Upbound recommends using OpenID Connect (OIDC) to authenticate to Azure without exchanging any private information.
Create an identity pool
- Open the Azure portal.
- Select Azure Active Directory.
- If this is your first time registering Upbound as an identity provider in Azure Active Directory, select App registrations
- At the top of the page, select New registration.
- Name the pool, like upbound-oidc-provider.
- In the Supported account types section select Accounts in this organizational directory only.
- In the Redirect URI section select Web and leave the URL field blank.
- Select Register.
Create a federated credential
To allow the upbound-oidc-provider
registration created in the previous step to trust the Upbound Control Plane, do the following in the resource view.
- Select Certificates and secrets in the left navigation.
- Select Federated credentials tab.
- Select Add credential.
- In Federated credential scenario select Other Issuer.
- In Issuer enter https://proidc.upbound.io.
- In Subject identifier enter:
mcp::provider-provider-azure
- In Credential details name enter:
upbound--provider-azure
- In Credential details description enter:
upbound MCP Provider provider-azure
- Leave Audience unmodified with api://AzureADTokenExchange.
- Select Add.
Grant permissions to the service principal
For your control plane to be able to perform actions required by this configuration, you need to grant permissions to the Application Service Principal. Assign a role to the Application Service Principal by following instructions at Assign a role to the application.
- Open the Azure portal
- Select Subscriptions.
- Select your subscription.
- Select Access control (IAM) in the left navigation.
- Select Add and select Add role assignment.

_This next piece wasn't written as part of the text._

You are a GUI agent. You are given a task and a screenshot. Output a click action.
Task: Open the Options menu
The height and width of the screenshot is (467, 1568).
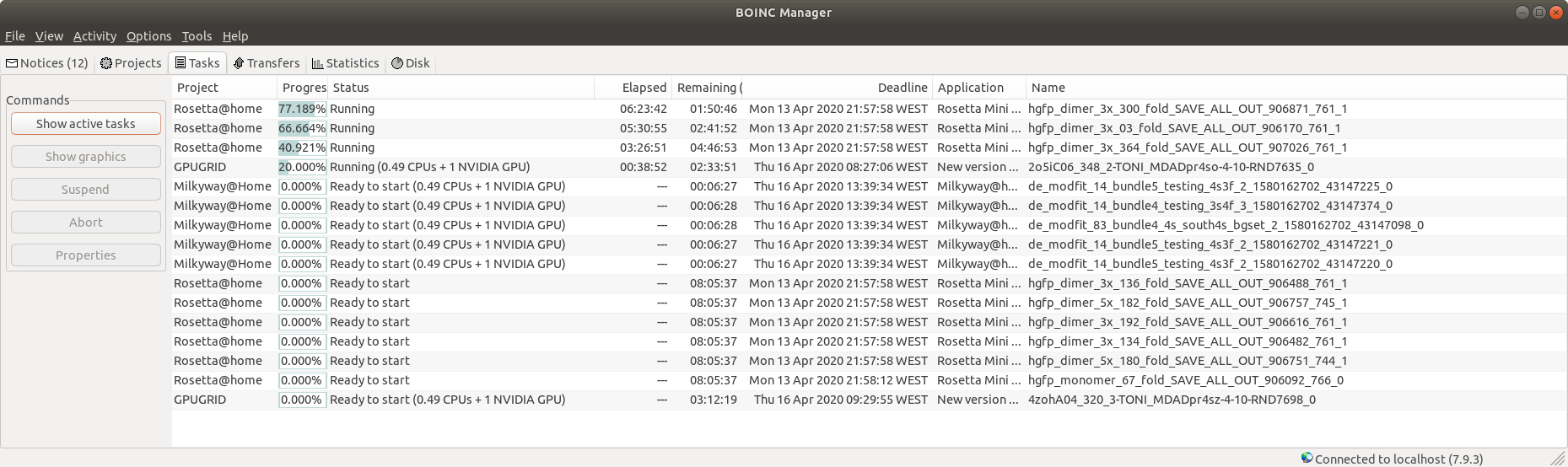click(x=148, y=36)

- Find and select the Contributor role on the Privileged administrator roles tab.
- Select Next.
- In Assign access to select User, group, or service principal.
- Select Select members.
- Find your application by entering upbound-oidc-provider in the search field.
- Select Select.
- Select Review + assign.
- Make sure everything is correct and press Review + assign again.
Finish configuring the Upbound identity provider
Back in Upbound, finish configuring the identity provider.
In the Application (client) ID field enter your Application (client) ID.
For the Directory (tenant) ID field, enter your Directory (tenant) ID. You can find this by selecting your Application under Azure Active Directory -> Application Registrations.
In the Azure Subscription ID field, enter your Subscription ID. You can find this by selecting your Subscription in the Azure portal.
Select Authenticate.
Select Launch Control Plane.
Welcome to the Upbound Console
After completing the Get Started experience, you are in the Upbound Console and greeted by the Control Planes screen.
The control plane details view gives users a view into what’s happening on their control planes.
Create your first resource
From the control planes view, select the Portal tab, and select Open Control Plane Portal.
The Control Plane Portal lists the available resources that users can claim in the left-side menu.
These resources are your abstracted APIs presented to users.
Select the KubernetesCluster resource and then select the Create New button at the top of the page.
The form are the parameters defined in your custom API. Fill-in the form with the following:
- name: my-app-cluster
- namespace: default
- id: my-app-cluster
- count: 1
- size: small
When you Create Instance the portal generates a Crossplane claim.
After creating an instance, the Events section are logs directly from Kubernetes.
Crossplane commonly generates a Kubernetes error cannot apply composite resource: cannot patch object: Operation cannot be fulfilled
that may appear as an Event.
You can ignore this error. For more information about what causes this, read Crossplane issue #2114.
Observe your resources
Navigate back to Upbound Console window and to your control plane in the Overview tab.
There’s now a claim card next to the KubernetesCluster
type card.
Select the claim and Upbound renders the full resource tree that’s getting created and managed by your managed control plane.
Congratulations, you created your first resources with your control plane.